▶ **What this task involves**: In the entries that follow, copy exactly each line from the first through the line with "Teresa (Vincent) V.".

▶ **Source records**:
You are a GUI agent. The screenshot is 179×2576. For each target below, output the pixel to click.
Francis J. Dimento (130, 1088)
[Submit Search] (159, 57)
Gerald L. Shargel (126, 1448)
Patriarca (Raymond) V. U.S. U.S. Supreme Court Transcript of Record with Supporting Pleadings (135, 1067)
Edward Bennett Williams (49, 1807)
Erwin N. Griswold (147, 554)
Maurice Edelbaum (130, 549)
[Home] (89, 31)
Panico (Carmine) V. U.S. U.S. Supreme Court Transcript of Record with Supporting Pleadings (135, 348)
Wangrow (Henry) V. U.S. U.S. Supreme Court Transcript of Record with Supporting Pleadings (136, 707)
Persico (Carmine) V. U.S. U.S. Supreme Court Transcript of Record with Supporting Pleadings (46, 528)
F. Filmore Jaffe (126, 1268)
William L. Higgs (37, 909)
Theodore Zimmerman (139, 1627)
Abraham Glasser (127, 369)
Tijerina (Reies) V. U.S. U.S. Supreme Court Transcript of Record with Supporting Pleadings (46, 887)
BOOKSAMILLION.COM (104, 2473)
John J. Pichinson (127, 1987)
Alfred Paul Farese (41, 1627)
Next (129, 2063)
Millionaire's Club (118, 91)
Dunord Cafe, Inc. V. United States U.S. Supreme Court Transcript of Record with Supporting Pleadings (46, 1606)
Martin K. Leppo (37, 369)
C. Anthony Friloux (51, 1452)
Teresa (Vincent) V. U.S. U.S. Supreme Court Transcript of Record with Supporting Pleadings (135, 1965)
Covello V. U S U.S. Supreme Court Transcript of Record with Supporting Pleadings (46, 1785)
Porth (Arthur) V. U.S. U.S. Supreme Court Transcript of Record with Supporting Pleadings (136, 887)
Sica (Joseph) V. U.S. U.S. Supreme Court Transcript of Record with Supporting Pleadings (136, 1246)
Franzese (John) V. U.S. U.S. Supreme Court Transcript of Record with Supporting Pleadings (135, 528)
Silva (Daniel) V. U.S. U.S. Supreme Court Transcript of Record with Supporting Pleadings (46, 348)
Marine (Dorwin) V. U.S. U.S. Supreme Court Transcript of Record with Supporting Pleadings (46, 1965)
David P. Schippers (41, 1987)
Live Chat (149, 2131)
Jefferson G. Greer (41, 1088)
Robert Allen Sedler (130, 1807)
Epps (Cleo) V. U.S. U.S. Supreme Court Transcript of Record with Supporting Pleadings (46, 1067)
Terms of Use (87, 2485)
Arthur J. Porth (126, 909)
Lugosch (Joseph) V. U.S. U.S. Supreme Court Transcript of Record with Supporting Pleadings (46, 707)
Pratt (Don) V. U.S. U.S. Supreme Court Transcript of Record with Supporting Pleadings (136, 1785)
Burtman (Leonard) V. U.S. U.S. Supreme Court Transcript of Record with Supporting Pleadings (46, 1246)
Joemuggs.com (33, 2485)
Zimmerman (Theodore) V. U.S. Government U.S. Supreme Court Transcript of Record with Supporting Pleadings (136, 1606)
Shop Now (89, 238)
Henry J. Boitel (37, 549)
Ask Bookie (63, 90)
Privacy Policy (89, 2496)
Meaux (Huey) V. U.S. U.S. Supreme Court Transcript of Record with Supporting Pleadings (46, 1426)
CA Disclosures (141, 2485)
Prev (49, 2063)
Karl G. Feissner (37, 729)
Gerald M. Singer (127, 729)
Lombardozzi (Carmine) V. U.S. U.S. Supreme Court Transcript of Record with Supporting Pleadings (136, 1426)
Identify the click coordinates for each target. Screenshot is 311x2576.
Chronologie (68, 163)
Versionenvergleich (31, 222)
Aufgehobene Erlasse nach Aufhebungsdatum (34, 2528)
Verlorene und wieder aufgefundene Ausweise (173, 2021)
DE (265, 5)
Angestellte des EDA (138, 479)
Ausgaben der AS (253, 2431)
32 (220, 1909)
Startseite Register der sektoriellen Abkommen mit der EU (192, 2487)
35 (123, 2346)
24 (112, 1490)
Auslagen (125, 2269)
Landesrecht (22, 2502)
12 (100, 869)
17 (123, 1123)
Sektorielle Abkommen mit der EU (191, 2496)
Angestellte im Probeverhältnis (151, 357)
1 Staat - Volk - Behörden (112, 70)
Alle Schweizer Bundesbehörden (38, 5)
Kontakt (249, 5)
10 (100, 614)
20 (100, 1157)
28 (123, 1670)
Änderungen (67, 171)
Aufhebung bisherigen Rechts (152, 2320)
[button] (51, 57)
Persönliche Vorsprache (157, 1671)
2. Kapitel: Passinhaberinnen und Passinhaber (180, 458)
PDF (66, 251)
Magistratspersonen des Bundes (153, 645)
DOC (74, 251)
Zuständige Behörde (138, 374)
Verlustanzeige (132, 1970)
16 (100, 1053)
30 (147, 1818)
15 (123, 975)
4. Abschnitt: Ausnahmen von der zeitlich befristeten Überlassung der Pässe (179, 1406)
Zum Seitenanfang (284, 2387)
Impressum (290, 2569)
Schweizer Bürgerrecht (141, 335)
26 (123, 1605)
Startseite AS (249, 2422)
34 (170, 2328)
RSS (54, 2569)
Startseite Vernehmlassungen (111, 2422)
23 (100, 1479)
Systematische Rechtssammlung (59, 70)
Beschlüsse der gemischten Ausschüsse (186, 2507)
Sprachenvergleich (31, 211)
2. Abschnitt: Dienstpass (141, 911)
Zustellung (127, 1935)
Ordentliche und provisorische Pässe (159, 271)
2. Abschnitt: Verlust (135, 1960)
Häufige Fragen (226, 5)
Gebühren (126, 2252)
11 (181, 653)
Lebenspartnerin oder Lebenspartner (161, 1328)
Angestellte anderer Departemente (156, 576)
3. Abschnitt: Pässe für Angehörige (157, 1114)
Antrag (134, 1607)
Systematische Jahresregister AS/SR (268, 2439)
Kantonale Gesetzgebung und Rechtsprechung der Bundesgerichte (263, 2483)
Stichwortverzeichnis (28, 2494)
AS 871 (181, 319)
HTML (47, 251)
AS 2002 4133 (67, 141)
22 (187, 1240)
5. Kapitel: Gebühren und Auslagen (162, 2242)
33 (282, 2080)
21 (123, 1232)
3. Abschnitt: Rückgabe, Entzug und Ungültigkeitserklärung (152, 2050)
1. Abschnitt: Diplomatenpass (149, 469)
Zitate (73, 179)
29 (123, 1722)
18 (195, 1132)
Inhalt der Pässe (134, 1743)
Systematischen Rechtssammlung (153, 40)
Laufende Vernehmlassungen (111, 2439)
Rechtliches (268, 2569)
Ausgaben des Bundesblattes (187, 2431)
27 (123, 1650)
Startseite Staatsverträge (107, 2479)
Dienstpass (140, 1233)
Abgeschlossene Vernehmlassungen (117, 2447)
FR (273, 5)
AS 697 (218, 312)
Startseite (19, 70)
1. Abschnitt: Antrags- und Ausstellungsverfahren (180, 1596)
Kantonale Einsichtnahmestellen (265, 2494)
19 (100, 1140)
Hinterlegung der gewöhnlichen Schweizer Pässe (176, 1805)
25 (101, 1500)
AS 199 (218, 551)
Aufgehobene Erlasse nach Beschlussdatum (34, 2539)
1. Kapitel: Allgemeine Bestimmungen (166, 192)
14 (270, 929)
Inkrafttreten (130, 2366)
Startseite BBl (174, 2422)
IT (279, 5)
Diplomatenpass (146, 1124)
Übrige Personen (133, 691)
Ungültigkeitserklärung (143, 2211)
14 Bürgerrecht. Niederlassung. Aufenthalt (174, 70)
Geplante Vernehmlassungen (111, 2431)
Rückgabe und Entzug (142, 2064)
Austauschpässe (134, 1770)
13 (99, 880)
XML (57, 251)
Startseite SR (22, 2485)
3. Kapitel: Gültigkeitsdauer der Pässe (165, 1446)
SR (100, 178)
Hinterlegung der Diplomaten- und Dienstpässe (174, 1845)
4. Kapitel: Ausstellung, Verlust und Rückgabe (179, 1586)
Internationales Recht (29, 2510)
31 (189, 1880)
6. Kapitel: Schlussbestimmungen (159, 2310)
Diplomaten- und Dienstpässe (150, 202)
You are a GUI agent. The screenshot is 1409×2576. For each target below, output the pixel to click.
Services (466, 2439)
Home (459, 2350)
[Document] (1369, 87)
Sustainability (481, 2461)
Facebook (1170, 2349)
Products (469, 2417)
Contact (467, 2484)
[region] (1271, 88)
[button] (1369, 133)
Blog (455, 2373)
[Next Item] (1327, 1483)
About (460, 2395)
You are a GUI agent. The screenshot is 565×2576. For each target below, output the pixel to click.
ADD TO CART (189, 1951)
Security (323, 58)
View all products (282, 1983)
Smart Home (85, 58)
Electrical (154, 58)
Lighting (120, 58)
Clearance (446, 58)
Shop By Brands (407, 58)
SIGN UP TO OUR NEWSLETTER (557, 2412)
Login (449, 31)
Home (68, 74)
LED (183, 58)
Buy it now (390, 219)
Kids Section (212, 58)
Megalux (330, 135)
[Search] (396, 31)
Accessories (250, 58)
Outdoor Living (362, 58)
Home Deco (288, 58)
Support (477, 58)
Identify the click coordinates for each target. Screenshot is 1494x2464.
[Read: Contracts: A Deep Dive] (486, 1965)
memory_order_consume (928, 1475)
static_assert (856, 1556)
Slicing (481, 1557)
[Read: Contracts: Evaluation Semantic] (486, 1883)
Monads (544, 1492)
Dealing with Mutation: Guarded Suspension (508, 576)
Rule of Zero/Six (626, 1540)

▶ **Task solution**:
You are a GUI agent. The screenshot is 179×2576. For each target below, output the pixel to click.
Francis J. Dimento (130, 1088)
[Submit Search] (159, 57)
Gerald L. Shargel (126, 1448)
Patriarca (Raymond) V. U.S. U.S. Supreme Court Transcript of Record with Supporting Pleadings (135, 1067)
Edward Bennett Williams (49, 1807)
Erwin N. Griswold (147, 554)
Maurice Edelbaum (130, 549)
[Home] (89, 31)
Panico (Carmine) V. U.S. U.S. Supreme Court Transcript of Record with Supporting Pleadings (135, 348)
Wangrow (Henry) V. U.S. U.S. Supreme Court Transcript of Record with Supporting Pleadings (136, 707)
Persico (Carmine) V. U.S. U.S. Supreme Court Transcript of Record with Supporting Pleadings (46, 528)
F. Filmore Jaffe (126, 1268)
William L. Higgs (37, 909)
Theodore Zimmerman (139, 1627)
Abraham Glasser (127, 369)
Tijerina (Reies) V. U.S. U.S. Supreme Court Transcript of Record with Supporting Pleadings (46, 887)
BOOKSAMILLION.COM (104, 2473)
John J. Pichinson (127, 1987)
Alfred Paul Farese (41, 1627)
Next (129, 2063)
Millionaire's Club (118, 91)
Dunord Cafe, Inc. V. United States U.S. Supreme Court Transcript of Record with Supporting Pleadings (46, 1606)
Martin K. Leppo (37, 369)
C. Anthony Friloux (51, 1452)
Teresa (Vincent) V. U.S. U.S. Supreme Court Transcript of Record with Supporting Pleadings (135, 1965)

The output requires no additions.